RenzItaly/Un anno di renzismo ha lasciato il segno, in negativo: Parlamento esautorato, controriforma del lavoro, nessun cambio di marcia rispetto alle politiche di austerità europee. In assoluta continuità con i precedenti governi Monti e Letta

In Italia la sinistra è solitamente una minoranza e deve fare delle alleanze per governare. Gli ultimi governi di Romano Prodi, tra il 2006 e il 2008 sono la drammatica prova. Essi hanno mostrato come le alleanze partitiche siano difficili da reggere, e in genere insufficienti, anche per interventi di potentati esterni, nonché improvvisazioni, veri e propri tradimenti, ambizioni, rivalità personali. Da decenni, per risolvere l’imbarazzante questione, la sinistra, tramontata la speranza di raggiungere una futura presa del potere o almeno la prospettiva una buona tenuta governativa con l’appoggio internazionale, ha cercato di allearsi con altre forze disponibili in campo: pubblico impiego, soprattutto insegnanti ed enti locali, sistema giudiziario, credito. Il grido di vittoria: “Abbiamo una banca!” rintrona ancora. Mancavano due anni alla caduta di Lehman Brothers e all’apertura della crisi bancaria internazionale. Non era dunque una sinistra così litigiosa e disinformata a offrire spazi a un giovane pieno di ambizioni. Occorreva girarle intorno, o bypassarla, come dicono non solo gli appassionati di calcio.

Per farla breve, il problema di Matteo Renzi, una volta arrivato al governo, (“Renzismo in arrivo”, Sbilanciamoci.info, 21 febbraio 2014) è stato quello di puntellare questo castello di carte; la soluzione quella di attribuirsi il mazzo intero (“Renzismo alla prova”, Sbilanciamoci.info, 4 luglio 2014), soprattutto con la ripetuta minaccia di farlo crollare, rivolta ai possibili antagonisti. Con rapide mosse, il nostro Numero Uno cambia la natura della politica, si intesta l’eredità del berlusconismo, pratica un populismo dall’alto e vince le elezioni europee. La tattica è spiegata con grande acume da Marco Revelli nel suo articolo qui a fianco.

I quadri storici del partito democratico, sopravvissuti a non meno di quattro successivi terremoti, sono per sempre “rottamati” per riprendere una gentile immagine.

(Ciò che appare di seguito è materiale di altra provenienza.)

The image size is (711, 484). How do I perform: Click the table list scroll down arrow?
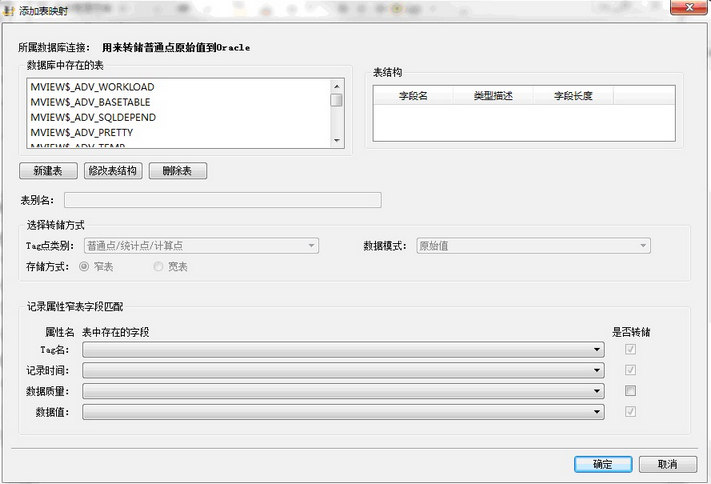tap(336, 140)
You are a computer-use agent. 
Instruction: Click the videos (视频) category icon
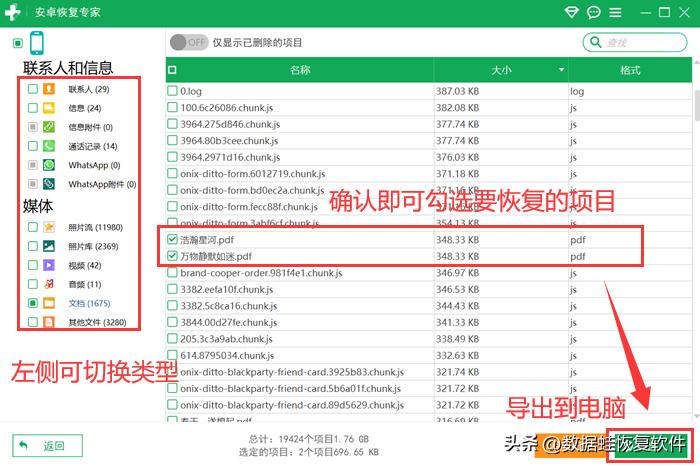[x=48, y=265]
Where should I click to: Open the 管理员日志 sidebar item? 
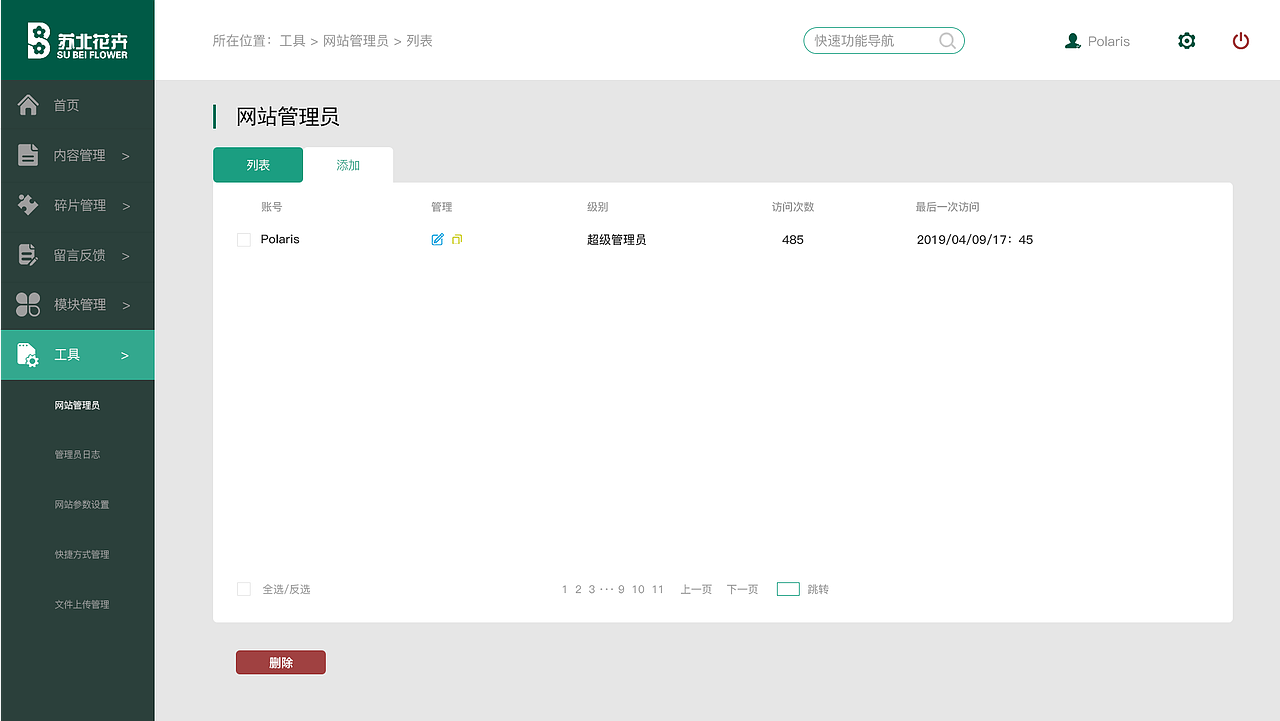(x=77, y=453)
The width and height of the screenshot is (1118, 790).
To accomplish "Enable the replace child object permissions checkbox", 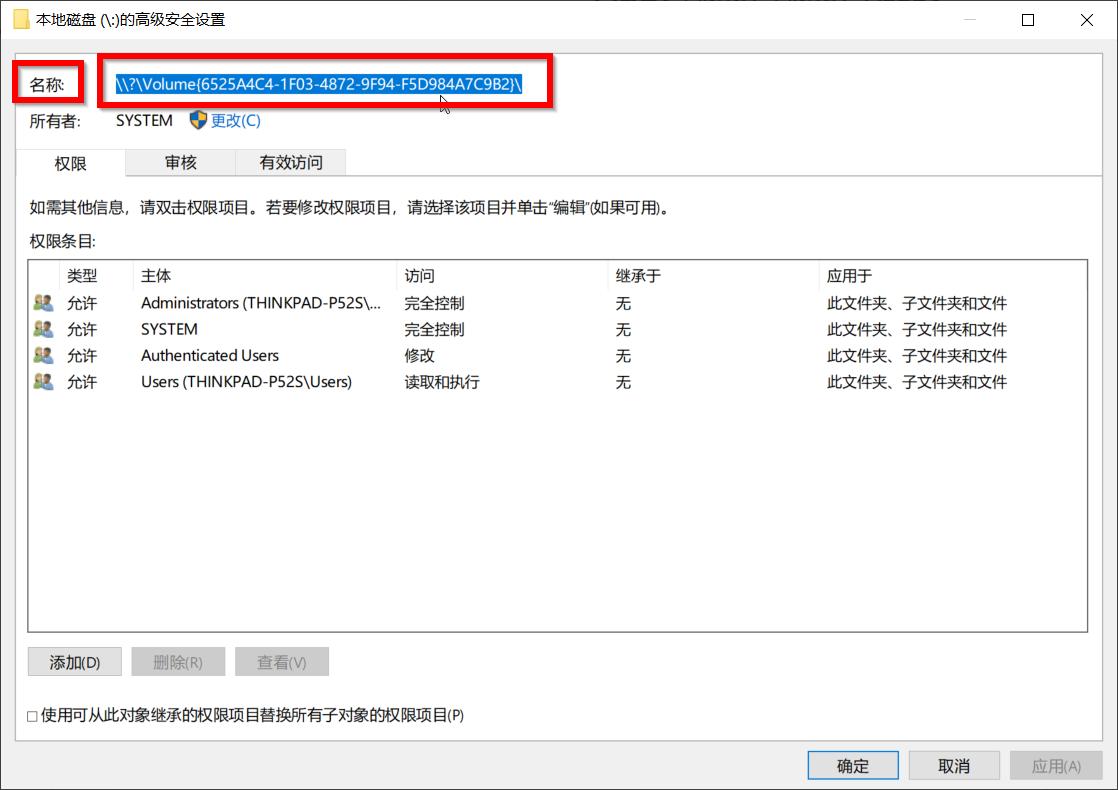I will [31, 715].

Se ne salva uno che appare innocuo agli occhi del Numero Uno. Portarlo al Quirinale in modo imprevedibile – il top della politica renziana – serve per colpire l’invadente “ala destra” della coalizione di fatto e zittire i mugugni di sinistra. Rottamando e premiando, il Numero Unico ottiene il consenso di tutti coloro che sono rimasti ai margini. Anche se i suoi risultati economici, come mostra Leopoldo Nascia e il suo grafico, sono indistinguibili da quelli dei governi che l’hanno preceduto: la depressione non accenna a finire, ma l’importante è parlare d’altro, accelerare con gli annunci del “nuovo” che avanza, spiegati da Carlo Donolo più avanti.

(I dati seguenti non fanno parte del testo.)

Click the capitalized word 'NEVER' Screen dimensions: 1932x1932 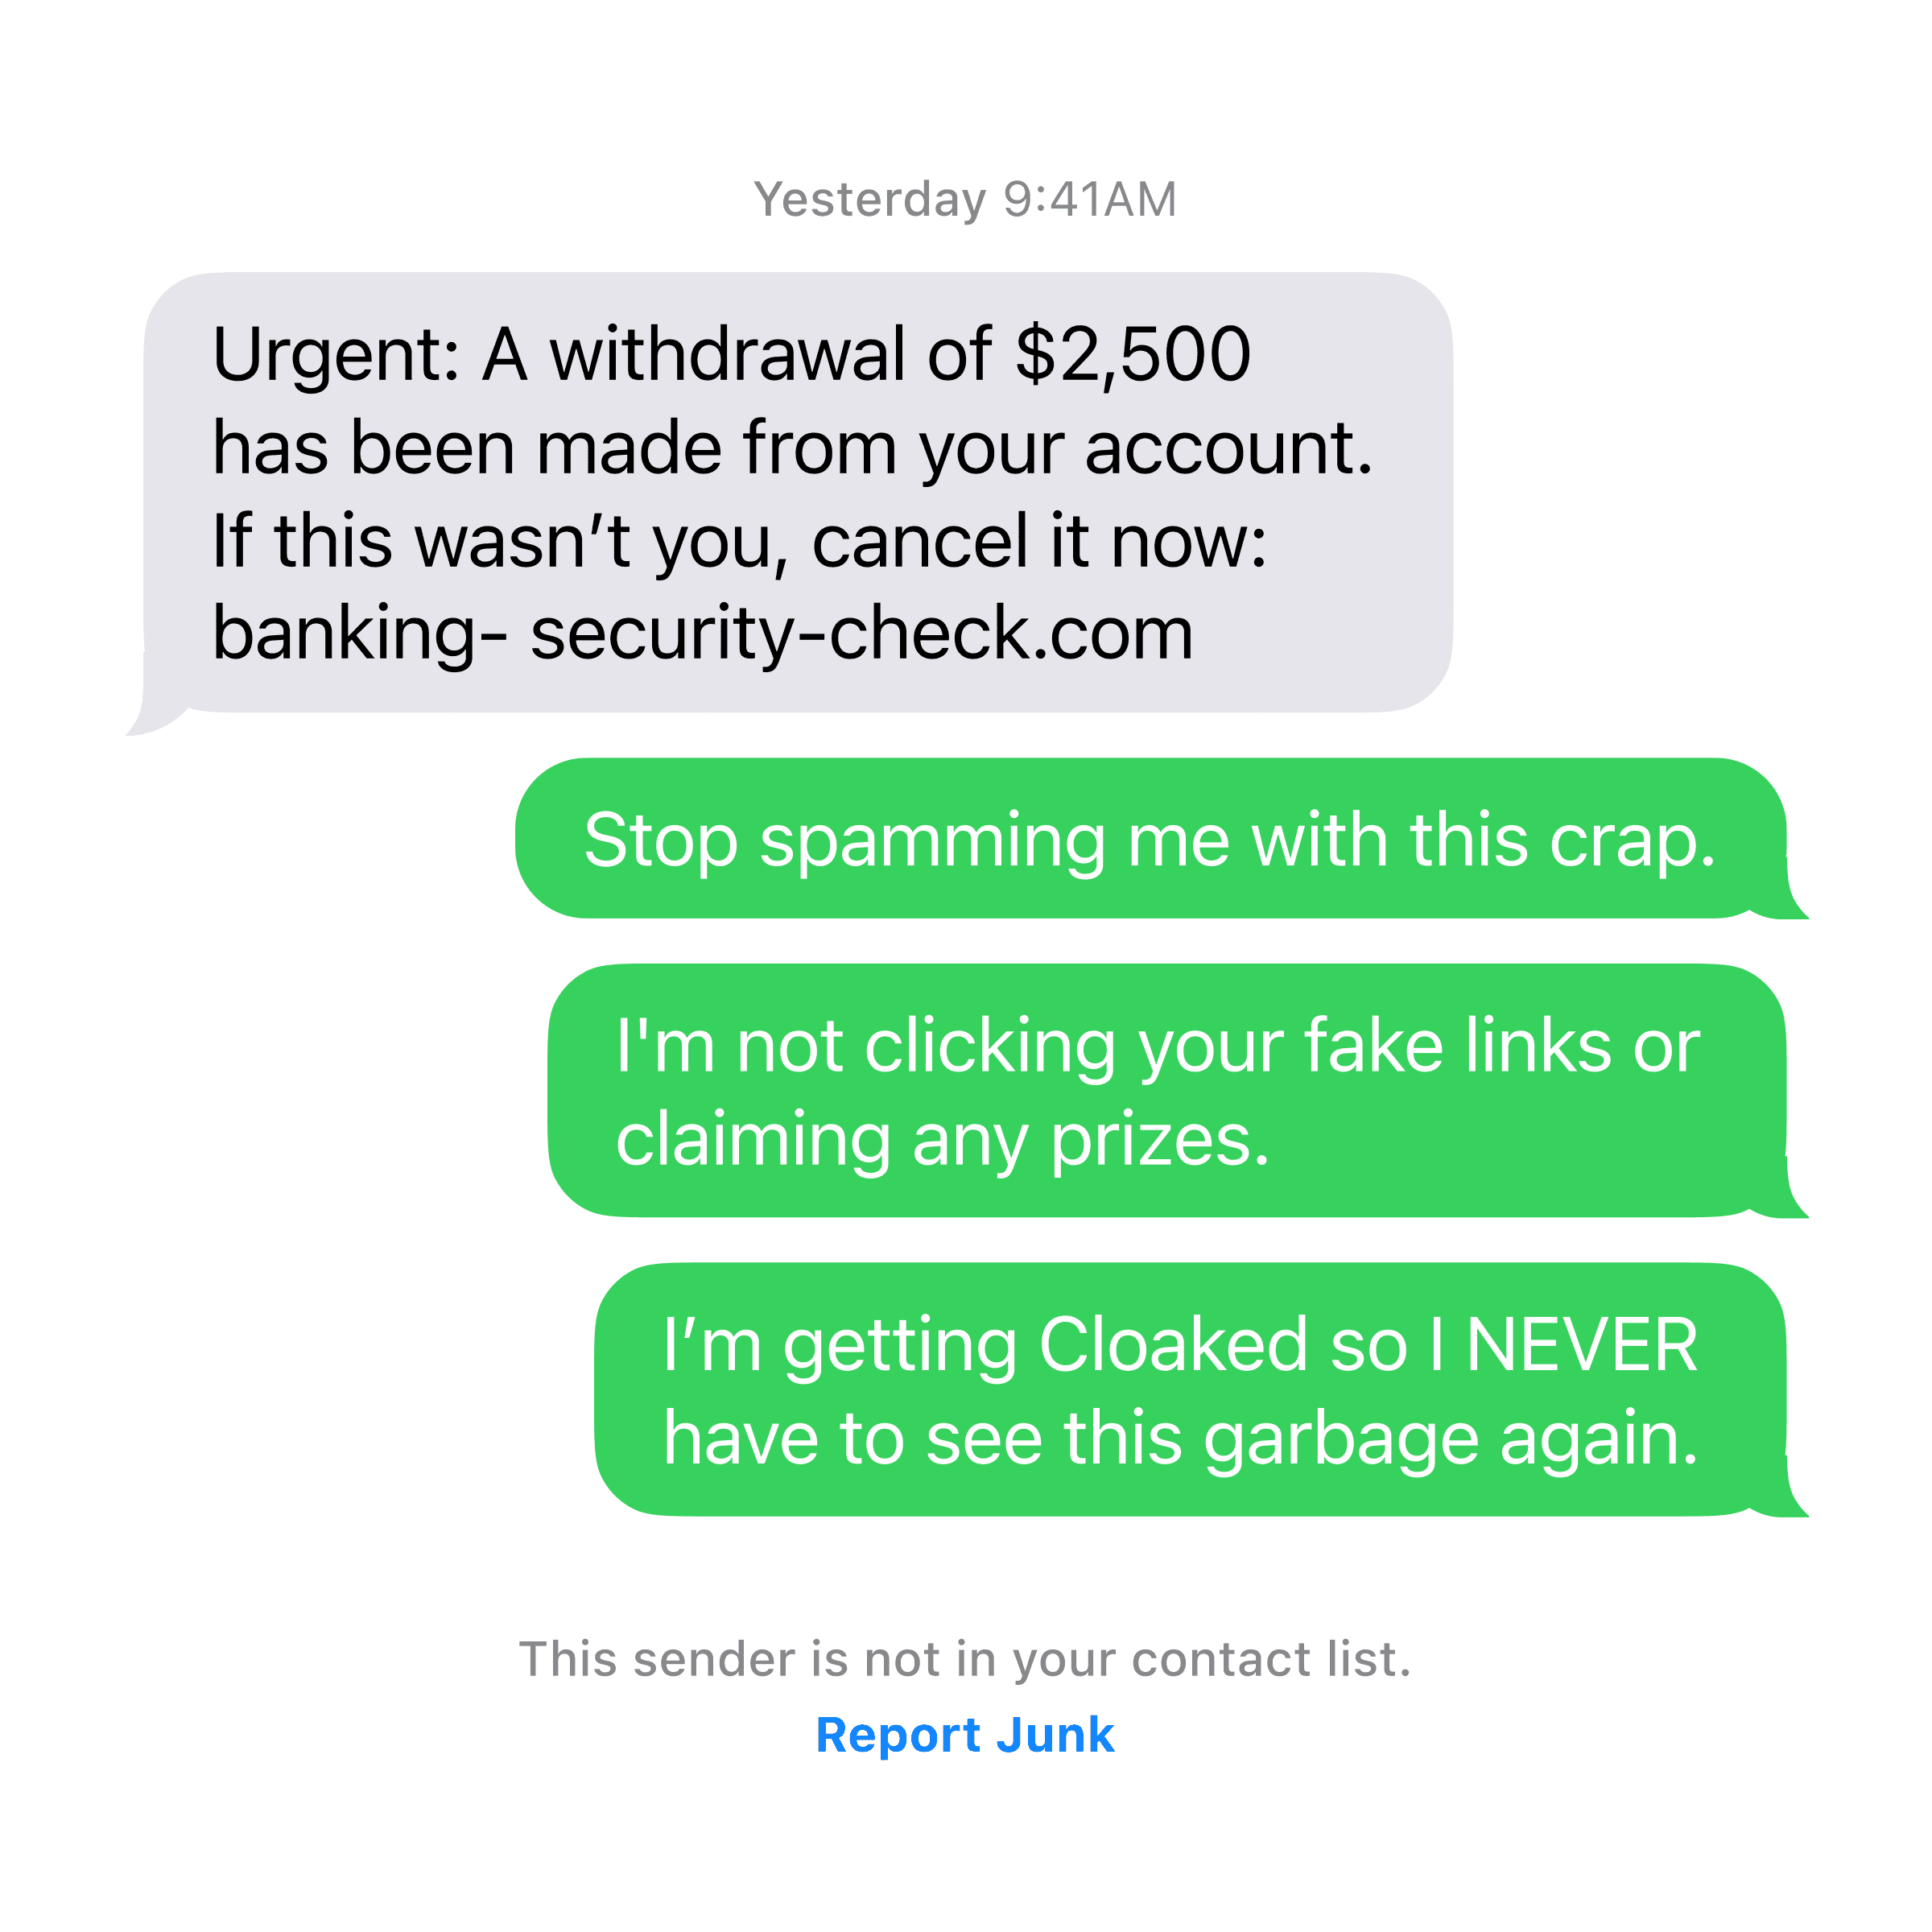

Senza la pretesa di scoprire i trucchi di un gioco troppo ben riuscito è da segnalare la nascita del partito unico – ne parla Francesco Ciafaloni – una volta fatta a pezzi e assorbita “Scelta civica”. Il partito unico, la tanto attesa “destra moderna”, liberal-liberista, vicinissima alla finanza e confindustriale in economia, è finalmente in grado di assestare colpi decisivi ai lavoratori organizzati; come dimostrano la caduta dell’articolo 18, la legislazione intera di Giuliano Poletti, gli ottanta euro, e più in generale la politica dei voucher, il Jobs act delle ultime settimane. Inoltre cosa è questa critica al semestre italiano? L’Italia è un grande paese; tutti devono inchinarsi e ammettere che Lady Pesc è nostrana. Quanto poi alla politica economica, la scelta di classe non è forse stata confermata a livello europeo? La Grecia ha avuto perfino la sua cravatta. Se la leghi al collo e poi ne faccia ciò che vuole.